- **TEXT PROVIDED**
◇ ◇ ◇
Reputation: 7633
I am not sure which stream Flink transformation I have to use to compute the average of some stream and update a state (let's say it is an array of ints my state) over a window of 5 seconds.
If I use RichFlatMapFunction
I can compute the average and update my array state. However, I have to call
streamSource
.keyBy(0)
.flatMap(new MyRichFlatMapFunction())
.print()
and I cannot write it on a window. If I use
streamSource
.keyBy(0)
.window(TumblingProcessingTimeWindows.of(Time.seconds(5)))
.aggregate(new MyAggregateFunction())
.print()
I cannot keep my array state through ValueState
.
I was trying to use RichAggregateFunction
and I got with the same problem of this thread. Flink error on using RichAggregateFunction Is there another way to compute the average and keep track of another state in Flink?
How would I approach this problem in Flink? Here is the way that I am trying to do but actually does not work > https://github.com/felipegutierrez/explore-flink/blob/master/src/main/java/org/sense/flink/examples/stream/MultiSensorMultiStationsReadingMqtt2.java#L70
streamStations.filter(new SensorFilter("COUNT_TR"))
.map(new TrainStationMapper())
.keyBy(new MyKeySelector())
.window(TumblingEventTimeWindows.of(Time.seconds(5)));
// THIS AGGREGATE DOES NOT WORK
// .aggregate(new AverageRichAggregator())
◇ ◇ ◇
[Data items]
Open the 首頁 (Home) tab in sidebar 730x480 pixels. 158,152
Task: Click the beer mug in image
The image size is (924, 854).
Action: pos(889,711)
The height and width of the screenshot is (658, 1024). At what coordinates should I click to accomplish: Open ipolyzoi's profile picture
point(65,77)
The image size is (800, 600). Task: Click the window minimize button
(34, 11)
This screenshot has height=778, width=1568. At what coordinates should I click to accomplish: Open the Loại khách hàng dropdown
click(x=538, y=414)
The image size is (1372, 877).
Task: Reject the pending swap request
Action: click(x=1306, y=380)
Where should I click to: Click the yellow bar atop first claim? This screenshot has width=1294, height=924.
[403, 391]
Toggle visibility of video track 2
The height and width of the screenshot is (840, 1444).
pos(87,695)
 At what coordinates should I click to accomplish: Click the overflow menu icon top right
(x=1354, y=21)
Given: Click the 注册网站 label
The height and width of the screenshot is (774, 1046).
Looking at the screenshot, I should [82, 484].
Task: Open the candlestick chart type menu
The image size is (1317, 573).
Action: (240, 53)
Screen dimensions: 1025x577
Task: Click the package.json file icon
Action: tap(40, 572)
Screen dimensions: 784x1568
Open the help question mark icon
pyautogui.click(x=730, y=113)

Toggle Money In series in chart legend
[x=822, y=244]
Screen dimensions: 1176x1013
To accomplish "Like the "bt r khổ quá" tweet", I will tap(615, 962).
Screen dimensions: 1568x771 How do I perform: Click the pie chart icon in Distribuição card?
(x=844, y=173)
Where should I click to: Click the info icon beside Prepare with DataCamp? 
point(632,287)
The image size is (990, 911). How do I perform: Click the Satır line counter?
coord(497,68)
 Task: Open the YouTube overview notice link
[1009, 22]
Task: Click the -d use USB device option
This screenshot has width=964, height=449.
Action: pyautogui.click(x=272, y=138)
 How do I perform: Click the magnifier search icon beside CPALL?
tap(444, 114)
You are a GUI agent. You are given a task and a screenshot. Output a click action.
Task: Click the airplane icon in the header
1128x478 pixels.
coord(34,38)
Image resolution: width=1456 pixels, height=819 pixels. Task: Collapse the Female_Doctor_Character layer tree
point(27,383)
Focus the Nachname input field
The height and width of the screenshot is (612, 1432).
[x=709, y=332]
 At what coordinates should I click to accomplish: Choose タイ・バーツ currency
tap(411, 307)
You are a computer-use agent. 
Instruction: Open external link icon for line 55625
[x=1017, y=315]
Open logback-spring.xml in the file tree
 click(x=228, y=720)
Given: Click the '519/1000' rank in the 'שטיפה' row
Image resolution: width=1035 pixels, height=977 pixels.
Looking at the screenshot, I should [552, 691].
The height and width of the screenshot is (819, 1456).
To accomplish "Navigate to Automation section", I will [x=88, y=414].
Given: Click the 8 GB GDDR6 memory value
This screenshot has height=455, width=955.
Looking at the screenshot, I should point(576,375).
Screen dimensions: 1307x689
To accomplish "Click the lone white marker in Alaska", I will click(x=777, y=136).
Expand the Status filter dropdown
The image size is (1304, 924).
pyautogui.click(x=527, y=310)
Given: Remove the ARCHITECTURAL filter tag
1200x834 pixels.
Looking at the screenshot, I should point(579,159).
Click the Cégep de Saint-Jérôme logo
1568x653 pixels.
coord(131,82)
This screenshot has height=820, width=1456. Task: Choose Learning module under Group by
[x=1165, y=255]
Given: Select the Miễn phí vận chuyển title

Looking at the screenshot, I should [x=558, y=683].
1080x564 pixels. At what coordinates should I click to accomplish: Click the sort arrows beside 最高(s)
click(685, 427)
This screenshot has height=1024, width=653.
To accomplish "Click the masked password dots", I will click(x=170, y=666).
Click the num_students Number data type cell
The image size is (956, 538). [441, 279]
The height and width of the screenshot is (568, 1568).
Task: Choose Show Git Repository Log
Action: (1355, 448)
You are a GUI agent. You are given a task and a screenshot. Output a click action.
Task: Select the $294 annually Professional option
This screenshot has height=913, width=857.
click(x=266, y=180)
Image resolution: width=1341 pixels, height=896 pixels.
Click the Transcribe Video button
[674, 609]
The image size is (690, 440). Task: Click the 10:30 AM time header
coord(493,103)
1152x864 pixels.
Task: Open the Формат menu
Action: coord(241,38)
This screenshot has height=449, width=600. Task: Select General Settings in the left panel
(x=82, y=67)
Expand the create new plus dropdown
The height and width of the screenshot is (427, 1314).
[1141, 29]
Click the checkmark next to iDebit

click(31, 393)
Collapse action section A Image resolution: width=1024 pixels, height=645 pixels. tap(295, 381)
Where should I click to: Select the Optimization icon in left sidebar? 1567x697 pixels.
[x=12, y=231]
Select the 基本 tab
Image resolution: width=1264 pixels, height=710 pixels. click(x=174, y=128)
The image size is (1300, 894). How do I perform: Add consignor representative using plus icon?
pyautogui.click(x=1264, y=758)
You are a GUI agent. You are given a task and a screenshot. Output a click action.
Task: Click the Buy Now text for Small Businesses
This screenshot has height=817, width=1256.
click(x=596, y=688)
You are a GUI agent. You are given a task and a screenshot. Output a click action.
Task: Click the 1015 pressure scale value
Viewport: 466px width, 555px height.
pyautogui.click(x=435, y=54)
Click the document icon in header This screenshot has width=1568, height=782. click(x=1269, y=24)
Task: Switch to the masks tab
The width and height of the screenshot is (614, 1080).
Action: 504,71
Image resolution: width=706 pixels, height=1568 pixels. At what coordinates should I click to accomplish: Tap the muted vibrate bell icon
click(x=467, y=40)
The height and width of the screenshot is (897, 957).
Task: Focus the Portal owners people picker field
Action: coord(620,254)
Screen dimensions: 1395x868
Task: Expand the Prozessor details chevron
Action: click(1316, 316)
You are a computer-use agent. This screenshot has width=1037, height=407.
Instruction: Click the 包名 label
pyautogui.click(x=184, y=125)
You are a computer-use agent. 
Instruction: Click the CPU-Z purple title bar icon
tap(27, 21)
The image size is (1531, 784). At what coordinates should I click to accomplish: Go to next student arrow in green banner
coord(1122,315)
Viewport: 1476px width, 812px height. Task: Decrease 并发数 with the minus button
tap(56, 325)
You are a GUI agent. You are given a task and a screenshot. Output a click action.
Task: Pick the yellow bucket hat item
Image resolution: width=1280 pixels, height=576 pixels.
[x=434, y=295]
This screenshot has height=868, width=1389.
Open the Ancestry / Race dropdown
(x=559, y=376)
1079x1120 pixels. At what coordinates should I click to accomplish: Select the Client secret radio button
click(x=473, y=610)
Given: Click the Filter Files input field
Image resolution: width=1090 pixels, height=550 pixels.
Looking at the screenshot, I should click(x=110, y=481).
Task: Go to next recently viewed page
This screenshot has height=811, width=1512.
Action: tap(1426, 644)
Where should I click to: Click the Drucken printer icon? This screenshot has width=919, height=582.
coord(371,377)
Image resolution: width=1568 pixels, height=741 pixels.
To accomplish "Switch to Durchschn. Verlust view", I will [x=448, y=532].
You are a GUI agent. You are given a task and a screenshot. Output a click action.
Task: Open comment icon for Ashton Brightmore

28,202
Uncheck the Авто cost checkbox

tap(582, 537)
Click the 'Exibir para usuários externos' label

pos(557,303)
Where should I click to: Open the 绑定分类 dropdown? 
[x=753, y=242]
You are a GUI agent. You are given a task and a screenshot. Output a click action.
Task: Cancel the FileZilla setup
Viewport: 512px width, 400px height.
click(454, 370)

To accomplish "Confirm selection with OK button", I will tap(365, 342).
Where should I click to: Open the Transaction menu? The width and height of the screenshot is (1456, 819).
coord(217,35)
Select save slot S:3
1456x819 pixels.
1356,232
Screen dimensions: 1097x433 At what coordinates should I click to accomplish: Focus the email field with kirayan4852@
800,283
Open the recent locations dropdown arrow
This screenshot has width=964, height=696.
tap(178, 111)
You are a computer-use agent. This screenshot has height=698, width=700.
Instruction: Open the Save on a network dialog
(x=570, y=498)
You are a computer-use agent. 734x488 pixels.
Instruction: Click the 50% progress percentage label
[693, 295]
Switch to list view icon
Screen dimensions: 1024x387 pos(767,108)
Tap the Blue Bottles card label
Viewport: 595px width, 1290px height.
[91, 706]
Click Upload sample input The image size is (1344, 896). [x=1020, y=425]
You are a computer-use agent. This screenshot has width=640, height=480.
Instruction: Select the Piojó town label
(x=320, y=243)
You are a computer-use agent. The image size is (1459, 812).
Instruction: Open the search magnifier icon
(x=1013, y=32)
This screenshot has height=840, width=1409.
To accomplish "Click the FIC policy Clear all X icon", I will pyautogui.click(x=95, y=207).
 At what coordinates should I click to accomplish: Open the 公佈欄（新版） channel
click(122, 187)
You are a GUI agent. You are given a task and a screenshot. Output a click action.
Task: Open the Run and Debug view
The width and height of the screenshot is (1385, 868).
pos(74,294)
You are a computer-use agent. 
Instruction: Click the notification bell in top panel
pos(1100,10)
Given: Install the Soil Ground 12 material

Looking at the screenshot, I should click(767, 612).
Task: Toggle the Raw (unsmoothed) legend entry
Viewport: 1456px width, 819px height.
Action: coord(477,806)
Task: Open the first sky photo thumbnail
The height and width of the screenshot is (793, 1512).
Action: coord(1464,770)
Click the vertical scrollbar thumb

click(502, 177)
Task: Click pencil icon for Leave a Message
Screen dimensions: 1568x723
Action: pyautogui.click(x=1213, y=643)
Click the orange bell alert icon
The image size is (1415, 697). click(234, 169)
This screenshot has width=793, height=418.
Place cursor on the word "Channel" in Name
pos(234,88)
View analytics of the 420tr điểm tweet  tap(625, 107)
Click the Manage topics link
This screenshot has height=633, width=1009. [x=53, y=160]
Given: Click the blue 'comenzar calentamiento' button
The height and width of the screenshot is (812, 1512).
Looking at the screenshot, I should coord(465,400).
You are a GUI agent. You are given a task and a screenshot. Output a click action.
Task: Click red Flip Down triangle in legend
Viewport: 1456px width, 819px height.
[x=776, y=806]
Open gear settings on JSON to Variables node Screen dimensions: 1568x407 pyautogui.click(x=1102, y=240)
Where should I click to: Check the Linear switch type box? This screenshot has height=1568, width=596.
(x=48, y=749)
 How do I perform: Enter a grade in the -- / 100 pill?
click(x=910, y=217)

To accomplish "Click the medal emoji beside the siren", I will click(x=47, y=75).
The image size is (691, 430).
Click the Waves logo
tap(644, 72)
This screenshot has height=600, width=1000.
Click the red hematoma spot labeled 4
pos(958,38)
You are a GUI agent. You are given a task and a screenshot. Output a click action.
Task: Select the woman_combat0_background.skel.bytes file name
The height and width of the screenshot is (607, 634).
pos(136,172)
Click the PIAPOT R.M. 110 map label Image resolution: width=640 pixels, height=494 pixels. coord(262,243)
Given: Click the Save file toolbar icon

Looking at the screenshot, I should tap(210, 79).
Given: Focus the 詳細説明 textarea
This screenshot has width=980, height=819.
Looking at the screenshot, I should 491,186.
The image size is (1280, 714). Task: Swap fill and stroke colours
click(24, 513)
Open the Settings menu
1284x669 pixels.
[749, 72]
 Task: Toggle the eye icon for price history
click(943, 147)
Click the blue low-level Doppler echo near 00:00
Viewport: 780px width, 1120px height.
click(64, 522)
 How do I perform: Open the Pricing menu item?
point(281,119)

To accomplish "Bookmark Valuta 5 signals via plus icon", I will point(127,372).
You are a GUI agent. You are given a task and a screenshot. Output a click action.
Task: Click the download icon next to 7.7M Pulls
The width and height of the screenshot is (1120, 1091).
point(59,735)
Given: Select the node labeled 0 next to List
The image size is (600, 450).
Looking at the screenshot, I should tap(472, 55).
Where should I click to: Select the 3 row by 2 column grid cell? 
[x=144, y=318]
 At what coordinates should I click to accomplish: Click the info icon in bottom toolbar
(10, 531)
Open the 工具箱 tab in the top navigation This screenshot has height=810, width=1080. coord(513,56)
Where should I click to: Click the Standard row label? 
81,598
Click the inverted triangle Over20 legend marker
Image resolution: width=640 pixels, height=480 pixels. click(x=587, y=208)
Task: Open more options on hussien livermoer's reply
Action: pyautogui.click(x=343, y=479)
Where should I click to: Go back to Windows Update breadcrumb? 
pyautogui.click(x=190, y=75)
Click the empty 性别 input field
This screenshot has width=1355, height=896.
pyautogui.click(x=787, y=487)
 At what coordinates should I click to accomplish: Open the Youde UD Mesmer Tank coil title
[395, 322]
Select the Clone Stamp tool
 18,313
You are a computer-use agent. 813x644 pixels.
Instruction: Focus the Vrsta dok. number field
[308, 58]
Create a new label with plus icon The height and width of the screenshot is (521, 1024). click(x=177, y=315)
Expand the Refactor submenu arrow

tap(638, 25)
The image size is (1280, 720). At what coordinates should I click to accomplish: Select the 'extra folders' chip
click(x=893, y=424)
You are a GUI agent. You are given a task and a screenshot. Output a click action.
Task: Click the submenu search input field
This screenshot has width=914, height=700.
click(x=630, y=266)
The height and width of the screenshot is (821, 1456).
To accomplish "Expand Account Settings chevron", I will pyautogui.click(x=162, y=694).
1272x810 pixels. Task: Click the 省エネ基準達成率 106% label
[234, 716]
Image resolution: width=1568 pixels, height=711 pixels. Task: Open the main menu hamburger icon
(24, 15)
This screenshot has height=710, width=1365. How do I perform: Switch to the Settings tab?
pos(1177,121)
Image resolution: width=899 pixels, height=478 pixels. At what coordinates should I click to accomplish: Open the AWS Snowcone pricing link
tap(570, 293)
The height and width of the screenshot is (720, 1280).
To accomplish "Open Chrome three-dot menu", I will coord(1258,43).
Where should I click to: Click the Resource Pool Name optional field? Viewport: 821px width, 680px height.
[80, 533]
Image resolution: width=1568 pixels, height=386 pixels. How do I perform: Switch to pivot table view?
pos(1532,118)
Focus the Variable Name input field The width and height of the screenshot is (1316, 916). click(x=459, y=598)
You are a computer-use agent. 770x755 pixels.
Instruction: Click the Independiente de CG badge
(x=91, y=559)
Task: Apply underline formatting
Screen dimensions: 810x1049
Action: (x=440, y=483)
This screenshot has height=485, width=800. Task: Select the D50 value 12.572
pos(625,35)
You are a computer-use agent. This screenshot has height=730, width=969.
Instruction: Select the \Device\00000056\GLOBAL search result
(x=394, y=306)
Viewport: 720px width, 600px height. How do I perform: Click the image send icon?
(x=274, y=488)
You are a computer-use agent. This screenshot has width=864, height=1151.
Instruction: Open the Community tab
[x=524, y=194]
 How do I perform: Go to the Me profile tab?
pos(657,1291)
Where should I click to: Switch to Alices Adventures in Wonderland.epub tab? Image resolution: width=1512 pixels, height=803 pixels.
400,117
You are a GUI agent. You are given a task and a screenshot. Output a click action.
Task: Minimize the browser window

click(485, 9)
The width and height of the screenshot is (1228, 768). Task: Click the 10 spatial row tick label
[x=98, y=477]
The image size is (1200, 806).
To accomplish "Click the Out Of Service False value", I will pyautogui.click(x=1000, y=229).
◇ ◇ ◇
- **SET TASKS**
a) Summarize the Flink question in two sentences.
b) According to the Flink question, over what length of window should the average be computed?

- **RESPONSES BY TASK**
a) The author wants to compute the average of a stream and update a state, such as an array of ints, over a 5-second window in Flink, but is unsure which transformation to use. A RichFlatMapFunction can compute the average and update the array state but cannot be applied on a window, while a windowed aggregate cannot keep the array state through ValueState, and trying RichAggregateFunction ran into the same problem described in another thread.

b) Over a window of 5 seconds.